(Word and element pointing entries)
+-------+
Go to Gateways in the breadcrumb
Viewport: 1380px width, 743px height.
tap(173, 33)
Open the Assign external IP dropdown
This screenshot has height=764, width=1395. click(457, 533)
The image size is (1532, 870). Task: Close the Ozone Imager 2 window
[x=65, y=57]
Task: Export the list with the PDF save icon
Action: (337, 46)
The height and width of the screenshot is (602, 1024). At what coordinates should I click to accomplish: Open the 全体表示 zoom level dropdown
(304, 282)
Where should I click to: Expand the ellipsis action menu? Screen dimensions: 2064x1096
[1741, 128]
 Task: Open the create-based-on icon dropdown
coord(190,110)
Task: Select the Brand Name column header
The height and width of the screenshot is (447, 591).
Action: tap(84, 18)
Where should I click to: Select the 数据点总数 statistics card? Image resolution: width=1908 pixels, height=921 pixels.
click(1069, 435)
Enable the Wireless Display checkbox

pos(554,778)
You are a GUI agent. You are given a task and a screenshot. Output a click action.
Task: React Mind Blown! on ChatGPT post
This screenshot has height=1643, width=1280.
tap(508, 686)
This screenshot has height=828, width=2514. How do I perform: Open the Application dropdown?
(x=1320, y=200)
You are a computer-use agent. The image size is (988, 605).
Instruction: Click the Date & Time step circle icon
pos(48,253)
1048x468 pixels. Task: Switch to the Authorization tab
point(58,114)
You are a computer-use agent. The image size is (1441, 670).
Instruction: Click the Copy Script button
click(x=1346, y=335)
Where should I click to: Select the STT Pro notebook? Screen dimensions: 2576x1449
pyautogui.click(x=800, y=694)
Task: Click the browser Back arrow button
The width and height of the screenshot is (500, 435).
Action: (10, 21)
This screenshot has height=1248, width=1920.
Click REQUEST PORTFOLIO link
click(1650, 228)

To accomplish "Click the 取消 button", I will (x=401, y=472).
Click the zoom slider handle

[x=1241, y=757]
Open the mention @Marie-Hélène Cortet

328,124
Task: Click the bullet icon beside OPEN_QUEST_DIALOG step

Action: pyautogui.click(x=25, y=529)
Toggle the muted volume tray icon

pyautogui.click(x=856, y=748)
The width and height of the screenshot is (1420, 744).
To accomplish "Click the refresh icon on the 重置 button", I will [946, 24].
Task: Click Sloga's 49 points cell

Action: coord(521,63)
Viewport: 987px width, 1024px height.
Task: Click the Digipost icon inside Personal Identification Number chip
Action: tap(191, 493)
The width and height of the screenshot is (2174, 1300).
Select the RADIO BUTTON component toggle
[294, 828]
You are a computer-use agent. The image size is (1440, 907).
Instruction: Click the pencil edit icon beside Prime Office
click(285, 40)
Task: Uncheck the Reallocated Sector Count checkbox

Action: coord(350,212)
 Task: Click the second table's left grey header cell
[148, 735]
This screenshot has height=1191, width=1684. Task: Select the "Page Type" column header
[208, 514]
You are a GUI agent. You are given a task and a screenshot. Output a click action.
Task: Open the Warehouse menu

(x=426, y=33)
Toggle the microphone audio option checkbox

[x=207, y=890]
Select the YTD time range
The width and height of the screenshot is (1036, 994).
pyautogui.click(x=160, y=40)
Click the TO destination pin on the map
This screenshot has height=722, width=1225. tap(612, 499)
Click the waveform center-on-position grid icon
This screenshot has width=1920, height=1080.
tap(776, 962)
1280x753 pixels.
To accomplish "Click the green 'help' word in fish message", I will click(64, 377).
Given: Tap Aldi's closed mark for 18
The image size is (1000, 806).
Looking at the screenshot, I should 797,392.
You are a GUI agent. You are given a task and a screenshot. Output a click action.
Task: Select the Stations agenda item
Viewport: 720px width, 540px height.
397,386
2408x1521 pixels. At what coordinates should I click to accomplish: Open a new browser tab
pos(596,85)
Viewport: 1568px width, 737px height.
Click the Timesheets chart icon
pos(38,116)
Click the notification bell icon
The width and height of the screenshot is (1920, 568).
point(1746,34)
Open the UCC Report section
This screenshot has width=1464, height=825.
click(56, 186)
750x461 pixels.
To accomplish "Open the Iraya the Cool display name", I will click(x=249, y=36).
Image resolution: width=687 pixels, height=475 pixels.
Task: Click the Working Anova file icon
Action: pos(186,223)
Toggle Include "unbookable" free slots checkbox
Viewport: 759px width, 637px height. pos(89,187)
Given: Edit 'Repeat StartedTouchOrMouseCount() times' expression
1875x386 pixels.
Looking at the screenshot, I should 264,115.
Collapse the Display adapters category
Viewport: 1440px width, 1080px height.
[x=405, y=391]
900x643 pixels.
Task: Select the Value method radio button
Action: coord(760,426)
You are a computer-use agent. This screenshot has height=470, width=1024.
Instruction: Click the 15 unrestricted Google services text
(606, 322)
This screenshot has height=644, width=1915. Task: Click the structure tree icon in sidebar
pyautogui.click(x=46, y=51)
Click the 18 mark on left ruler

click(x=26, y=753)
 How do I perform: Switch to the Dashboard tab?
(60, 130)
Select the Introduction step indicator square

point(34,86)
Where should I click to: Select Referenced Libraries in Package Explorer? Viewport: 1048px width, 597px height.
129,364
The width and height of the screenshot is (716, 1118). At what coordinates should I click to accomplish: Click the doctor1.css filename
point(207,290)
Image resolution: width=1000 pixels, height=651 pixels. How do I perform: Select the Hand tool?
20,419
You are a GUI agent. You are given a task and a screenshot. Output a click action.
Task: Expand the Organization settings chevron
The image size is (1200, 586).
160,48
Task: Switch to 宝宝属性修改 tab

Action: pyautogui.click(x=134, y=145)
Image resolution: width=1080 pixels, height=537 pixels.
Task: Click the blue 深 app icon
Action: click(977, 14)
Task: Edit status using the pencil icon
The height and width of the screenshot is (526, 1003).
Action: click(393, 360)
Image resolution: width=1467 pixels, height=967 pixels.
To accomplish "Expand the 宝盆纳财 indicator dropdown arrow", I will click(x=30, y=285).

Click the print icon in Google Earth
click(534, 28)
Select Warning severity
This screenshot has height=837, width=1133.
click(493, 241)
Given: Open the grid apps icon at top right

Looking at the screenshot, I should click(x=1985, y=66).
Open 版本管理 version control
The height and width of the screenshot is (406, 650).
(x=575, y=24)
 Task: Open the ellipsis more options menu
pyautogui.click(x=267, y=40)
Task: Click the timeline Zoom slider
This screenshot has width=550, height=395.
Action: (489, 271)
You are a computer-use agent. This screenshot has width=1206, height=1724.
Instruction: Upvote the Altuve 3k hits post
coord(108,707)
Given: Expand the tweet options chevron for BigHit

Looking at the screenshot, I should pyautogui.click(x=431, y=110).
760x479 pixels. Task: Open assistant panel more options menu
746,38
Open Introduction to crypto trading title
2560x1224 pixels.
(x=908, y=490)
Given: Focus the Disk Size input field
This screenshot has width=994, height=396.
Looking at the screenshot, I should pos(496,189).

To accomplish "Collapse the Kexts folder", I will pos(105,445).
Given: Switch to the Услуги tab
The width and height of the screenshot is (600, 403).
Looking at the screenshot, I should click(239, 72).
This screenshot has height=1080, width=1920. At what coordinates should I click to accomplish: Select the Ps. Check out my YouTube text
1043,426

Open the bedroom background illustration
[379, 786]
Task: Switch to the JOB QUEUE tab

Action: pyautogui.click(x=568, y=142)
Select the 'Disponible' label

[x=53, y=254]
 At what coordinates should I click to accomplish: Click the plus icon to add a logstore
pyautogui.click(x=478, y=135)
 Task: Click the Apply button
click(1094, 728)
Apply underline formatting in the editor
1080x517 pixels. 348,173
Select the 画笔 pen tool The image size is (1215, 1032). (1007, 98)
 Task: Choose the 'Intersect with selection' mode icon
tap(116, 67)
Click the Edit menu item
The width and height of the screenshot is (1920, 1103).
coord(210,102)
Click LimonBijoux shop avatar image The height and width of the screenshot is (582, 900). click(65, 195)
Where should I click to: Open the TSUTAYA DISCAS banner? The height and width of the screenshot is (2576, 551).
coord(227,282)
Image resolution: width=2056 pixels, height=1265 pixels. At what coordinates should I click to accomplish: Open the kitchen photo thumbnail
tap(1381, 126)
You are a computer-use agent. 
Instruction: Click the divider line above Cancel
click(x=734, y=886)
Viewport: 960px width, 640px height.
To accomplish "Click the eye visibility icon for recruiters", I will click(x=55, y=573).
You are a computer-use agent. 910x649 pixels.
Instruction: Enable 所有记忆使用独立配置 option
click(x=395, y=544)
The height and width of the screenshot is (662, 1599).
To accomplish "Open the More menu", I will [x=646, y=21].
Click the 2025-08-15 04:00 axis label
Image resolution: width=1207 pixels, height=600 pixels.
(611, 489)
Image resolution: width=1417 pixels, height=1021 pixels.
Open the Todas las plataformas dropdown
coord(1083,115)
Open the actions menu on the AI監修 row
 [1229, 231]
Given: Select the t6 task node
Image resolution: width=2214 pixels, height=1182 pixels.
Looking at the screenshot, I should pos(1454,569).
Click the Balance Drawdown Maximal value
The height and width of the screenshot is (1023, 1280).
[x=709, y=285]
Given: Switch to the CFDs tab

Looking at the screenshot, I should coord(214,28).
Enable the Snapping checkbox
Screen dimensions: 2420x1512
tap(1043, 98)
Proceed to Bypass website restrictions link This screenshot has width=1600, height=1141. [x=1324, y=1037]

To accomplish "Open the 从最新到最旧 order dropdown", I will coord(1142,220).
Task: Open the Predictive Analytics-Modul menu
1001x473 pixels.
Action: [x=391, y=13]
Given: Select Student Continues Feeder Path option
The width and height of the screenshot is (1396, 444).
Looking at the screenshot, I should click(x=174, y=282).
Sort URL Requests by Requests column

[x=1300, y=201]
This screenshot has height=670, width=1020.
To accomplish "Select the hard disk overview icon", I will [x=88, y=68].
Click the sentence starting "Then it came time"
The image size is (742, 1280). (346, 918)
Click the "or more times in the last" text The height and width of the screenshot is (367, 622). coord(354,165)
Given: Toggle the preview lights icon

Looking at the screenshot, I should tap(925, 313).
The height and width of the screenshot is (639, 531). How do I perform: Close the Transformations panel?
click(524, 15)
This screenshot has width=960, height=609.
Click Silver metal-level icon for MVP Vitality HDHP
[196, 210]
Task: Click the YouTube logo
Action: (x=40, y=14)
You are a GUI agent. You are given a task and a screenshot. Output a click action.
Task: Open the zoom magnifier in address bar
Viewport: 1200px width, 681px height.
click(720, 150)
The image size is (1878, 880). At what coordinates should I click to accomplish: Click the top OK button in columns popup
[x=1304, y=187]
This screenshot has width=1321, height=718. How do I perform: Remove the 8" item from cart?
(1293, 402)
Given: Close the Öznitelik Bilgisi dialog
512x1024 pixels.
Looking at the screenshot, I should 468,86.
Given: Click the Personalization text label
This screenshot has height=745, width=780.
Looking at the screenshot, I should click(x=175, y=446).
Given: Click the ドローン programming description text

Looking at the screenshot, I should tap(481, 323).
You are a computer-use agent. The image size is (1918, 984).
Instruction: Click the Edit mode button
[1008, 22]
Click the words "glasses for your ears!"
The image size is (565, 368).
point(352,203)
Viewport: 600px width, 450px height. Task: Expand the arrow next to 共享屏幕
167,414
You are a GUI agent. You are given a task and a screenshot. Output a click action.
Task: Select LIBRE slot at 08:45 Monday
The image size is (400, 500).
+-------+
PROBLEM DETAILS:
Rewrite the material from the line with "Click the Balance Drawdown Maximal value" up to and including the line with "[x=1304, y=187]", changing "icon" to "symbol" and leaving everything else as it is.

RESPONSE FOR THIS EXERCISE:
Click the Balance Drawdown Maximal value
The height and width of the screenshot is (1023, 1280).
[x=709, y=285]
Given: Switch to the CFDs tab

Looking at the screenshot, I should coord(214,28).
Enable the Snapping checkbox
Screen dimensions: 2420x1512
tap(1043, 98)
Proceed to Bypass website restrictions link This screenshot has width=1600, height=1141. [x=1324, y=1037]

To accomplish "Open the 从最新到最旧 order dropdown", I will coord(1142,220).
Task: Open the Predictive Analytics-Modul menu
1001x473 pixels.
Action: [x=391, y=13]
Given: Select Student Continues Feeder Path option
The width and height of the screenshot is (1396, 444).
Looking at the screenshot, I should click(x=174, y=282).
Sort URL Requests by Requests column

[x=1300, y=201]
This screenshot has height=670, width=1020.
To accomplish "Select the hard disk overview symbol", I will [x=88, y=68].
Click the sentence starting "Then it came time"
The image size is (742, 1280). (346, 918)
Click the "or more times in the last" text The height and width of the screenshot is (367, 622). coord(354,165)
Given: Toggle the preview lights symbol

Looking at the screenshot, I should tap(925, 313).
The height and width of the screenshot is (639, 531). How do I perform: Close the Transformations panel?
click(524, 15)
This screenshot has width=960, height=609.
Click Silver metal-level symbol for MVP Vitality HDHP
[196, 210]
Task: Click the YouTube logo
Action: (x=40, y=14)
You are a GUI agent. You are given a task and a screenshot. Output a click action.
Task: Open the zoom magnifier in address bar
Viewport: 1200px width, 681px height.
click(720, 150)
The image size is (1878, 880). At what coordinates should I click to accomplish: Click the top OK button in columns popup
[x=1304, y=187]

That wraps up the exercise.